I agree with you guys and would prefer a rule based solution. I am not sure what would be the differences among the various ideas that have been explored here, but obviously (in layman terminology) the preferred solution would be to have the Microsoft (SQL Server), Oracle, MySQL and all other vendors' extensions present, preferably in their own subsections (I assume that this is what you guys mean by sub-grammars).
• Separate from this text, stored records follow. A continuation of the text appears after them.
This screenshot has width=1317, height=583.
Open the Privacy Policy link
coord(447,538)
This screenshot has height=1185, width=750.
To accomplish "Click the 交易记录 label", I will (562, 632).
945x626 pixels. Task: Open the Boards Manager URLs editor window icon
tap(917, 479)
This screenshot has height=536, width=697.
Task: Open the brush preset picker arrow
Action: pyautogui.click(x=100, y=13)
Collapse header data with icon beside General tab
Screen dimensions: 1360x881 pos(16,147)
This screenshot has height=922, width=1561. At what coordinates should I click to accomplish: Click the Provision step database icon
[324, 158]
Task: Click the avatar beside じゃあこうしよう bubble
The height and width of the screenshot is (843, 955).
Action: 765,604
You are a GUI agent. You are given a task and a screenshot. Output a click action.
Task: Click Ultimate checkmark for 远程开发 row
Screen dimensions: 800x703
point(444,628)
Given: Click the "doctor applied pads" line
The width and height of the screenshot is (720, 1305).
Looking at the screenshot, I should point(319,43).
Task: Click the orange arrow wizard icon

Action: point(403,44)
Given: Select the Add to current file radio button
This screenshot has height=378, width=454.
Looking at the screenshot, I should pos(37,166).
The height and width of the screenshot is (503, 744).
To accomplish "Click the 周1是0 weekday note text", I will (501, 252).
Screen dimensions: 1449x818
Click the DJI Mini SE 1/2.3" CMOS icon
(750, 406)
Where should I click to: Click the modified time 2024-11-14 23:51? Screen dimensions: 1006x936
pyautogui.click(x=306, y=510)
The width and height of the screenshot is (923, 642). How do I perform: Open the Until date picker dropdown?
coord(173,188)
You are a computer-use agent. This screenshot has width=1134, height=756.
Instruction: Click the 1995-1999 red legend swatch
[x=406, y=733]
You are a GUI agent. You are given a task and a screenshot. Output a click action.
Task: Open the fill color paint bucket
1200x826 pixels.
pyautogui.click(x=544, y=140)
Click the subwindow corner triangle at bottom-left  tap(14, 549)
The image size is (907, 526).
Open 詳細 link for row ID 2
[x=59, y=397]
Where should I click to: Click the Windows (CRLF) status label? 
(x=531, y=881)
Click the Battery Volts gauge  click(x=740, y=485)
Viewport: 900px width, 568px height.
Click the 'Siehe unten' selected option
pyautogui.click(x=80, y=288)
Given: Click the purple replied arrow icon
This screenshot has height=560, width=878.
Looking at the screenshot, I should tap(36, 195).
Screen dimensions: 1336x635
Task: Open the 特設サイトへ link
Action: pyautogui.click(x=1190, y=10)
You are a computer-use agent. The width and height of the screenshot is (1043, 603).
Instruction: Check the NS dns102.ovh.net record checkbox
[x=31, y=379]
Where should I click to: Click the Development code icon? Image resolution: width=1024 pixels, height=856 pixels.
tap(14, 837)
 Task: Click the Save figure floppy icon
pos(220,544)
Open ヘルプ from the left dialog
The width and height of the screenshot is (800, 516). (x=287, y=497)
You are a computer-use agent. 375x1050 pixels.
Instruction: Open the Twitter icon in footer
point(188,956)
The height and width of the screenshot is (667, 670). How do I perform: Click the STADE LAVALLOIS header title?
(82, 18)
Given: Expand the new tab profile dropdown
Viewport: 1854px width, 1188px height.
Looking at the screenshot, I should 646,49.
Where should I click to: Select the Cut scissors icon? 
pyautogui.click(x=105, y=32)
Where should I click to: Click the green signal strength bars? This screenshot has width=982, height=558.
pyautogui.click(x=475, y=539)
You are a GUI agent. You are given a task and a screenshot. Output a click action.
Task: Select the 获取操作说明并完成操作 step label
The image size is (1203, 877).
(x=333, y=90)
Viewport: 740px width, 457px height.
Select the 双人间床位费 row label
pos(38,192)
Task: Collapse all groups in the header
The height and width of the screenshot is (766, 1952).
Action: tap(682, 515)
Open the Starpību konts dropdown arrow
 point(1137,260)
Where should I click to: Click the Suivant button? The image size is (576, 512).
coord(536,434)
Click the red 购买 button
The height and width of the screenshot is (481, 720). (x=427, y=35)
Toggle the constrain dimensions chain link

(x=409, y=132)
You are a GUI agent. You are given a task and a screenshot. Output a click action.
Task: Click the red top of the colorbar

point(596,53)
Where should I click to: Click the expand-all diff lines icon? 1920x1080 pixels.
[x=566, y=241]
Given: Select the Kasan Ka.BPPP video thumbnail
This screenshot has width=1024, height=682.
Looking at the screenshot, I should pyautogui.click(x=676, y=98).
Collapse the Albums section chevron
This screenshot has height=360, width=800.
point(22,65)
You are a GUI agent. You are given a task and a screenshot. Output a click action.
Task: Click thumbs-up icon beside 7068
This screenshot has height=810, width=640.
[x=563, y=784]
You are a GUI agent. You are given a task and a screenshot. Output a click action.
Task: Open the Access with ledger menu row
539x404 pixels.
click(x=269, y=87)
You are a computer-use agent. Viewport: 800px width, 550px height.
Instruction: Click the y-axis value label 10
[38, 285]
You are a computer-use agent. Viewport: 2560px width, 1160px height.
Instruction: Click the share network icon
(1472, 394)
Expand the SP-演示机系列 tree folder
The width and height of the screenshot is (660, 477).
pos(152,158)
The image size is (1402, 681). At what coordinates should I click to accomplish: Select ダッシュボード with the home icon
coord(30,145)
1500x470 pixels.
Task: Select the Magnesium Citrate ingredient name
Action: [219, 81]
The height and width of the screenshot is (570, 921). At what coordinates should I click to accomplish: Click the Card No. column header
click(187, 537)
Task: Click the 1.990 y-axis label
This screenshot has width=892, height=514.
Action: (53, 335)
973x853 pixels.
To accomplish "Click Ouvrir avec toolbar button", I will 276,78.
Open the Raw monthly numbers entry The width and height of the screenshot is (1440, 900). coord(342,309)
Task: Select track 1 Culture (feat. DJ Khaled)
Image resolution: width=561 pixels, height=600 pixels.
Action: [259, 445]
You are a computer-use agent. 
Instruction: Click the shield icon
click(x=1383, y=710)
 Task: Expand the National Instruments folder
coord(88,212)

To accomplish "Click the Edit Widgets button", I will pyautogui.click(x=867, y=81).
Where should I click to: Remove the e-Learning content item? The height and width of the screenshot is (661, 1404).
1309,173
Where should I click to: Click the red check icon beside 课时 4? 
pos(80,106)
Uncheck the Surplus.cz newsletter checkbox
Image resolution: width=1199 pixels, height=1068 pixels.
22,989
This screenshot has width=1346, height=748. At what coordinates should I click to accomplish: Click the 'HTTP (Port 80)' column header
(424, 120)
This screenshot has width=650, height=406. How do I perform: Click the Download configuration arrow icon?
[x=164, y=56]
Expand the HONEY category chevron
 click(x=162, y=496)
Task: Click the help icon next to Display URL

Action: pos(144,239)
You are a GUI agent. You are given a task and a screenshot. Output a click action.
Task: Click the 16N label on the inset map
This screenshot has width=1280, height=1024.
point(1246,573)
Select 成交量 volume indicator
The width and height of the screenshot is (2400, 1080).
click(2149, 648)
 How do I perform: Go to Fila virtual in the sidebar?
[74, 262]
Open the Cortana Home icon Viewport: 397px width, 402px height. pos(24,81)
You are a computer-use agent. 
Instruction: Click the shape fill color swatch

As I've stated in this and past conversations, there are two obstacles:
1. Such grammars are not readily published/available (and perhaps are even kept quasi-secret or intentionally obfuscated), so they should either be developed or somehow extracted from obfuscated documents. And this bring me to my second, clearly stated, disadvantage, namely
2. I do not, even if I managed to extract such grammars, posses the knowledge of how to put them in correct BNF format and how to add them, sub-grammars or otherwise to the existing ones.
Again, I added it to my list to study that stuff, but the learning curve would be pretty stiff. Also, I did not yet have managed to find any place where Microsoft clearly publishes their extensions. Preliminary evaluation of Oracle publications showed me that extracting their rules and discern their extensions would be a project unto itself. And I did not even try to look at MySQL and others.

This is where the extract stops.